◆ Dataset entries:
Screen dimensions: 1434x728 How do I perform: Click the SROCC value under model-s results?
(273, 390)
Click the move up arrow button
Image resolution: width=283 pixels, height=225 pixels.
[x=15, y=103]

◆ Prompt: Could you set down every line above exactly as written?

◆ Answer space:
Screen dimensions: 1434x728 How do I perform: Click the SROCC value under model-s results?
(273, 390)
Click the move up arrow button
Image resolution: width=283 pixels, height=225 pixels.
[x=15, y=103]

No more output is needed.